Sexuality is such a complex thing. The way Esther Perel, best-selling author of Mating in Captivity: Unlocking Erotic Intelligence, talks about it, it’s hard to believe all issues could be solved with just one pill:

The name “female Viagra” is pretty catchy, but it compares flibanserin to a drug that couldn’t be more different from it in how it works. You see, Viagra and other male enhancement drugs cause physical shifts in a man’s body, working on the arteries to increase bloodflow so the man can get an erection. Flibanserin works on a woman’s chemistry, stepping up the flow of dopamine and norepinephrine. This chemical shift is supposed to help women who suffer from hypoactive sexual desire disorder to feel turned on. However, Melissa Dahl from NYMag reports that in doing so, this drug also “decreases levels of serotonin, which is associated with sexual inhibition.”

What’s more, where Viagra and other male enhancement drugs should be taken on an as-needed basis, flibanserin requires daily use in order to be effective.

Sprout Pharmaceuticals is responsible for the drug flibanserin. During the committee hearing it presented the results from its double-blind clinical trials, which lasted 24 weeks. The women who took part were reporting an average of two to three “sexually satisfying events” per month before they began taking the drug or a placebo.

At the conclusion of the trials, the initial results were promising, showing 46 to 60 percent of the women had benefited from treatments. But when adjusting the data to take into account the placebo group, the drug only ended up helping 10 percent of the women.

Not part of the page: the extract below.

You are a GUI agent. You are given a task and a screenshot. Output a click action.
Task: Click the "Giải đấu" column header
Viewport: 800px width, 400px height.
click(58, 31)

Andrew Pollack from The New York Times added in his own article:

“Once they started taking the drug, the number of such events increased, but by only about one event per month more than for women in the trial who got a placebo.”

The FDA has been slammed after passing up on the drug before by women’s groups under the banner Even the Score. The group states that there’s a gender bias at the FDA, because it has continued to approved numerous male enhancement drugs and not let through the one drug that’s giving women who suffer from hypoactive sexual desire disorder hope.

However, Pollack writes that “Michele Orza, the consumer representative on the committee, voted against approval, saying that women with low desire ‘deserve better.’” So, is it the gender bias of the FDA or the market? It’s uncertain at this point.

But the FDA is facing a new concern on this third pass: the pressure of the emotional voices that site at the center of this campaign to get the drug approved. For example, take Katherine Campbell, a woman who’s willing to do whatever it takes to revive the sexual part of her marriage. She told Pollack:

“Critics say the improvement might only be modest, but, oh, what I would give for even a modest improvement.”

Sexuality is such a beautiful part of any relationship and it would pain me to lose that with my own partner. I can relate to the desperation one would feel to have that connection with someone you’ve loved for so long lost over time. But I worry that politics and public pressure may get in the way of scientific decision-making and doing what’s right for the American people. It wouldn’t be the first time (see David Miller and John Wilson and their studies on the vaccine DTP).

The FDA was built to protect the American people. I rely on it to keep the food and drug market in check. I can only hope it does what’s best for the women suffering and that researchers continue to find better ways to help women who suffer from hypoactive sexual desire disorder.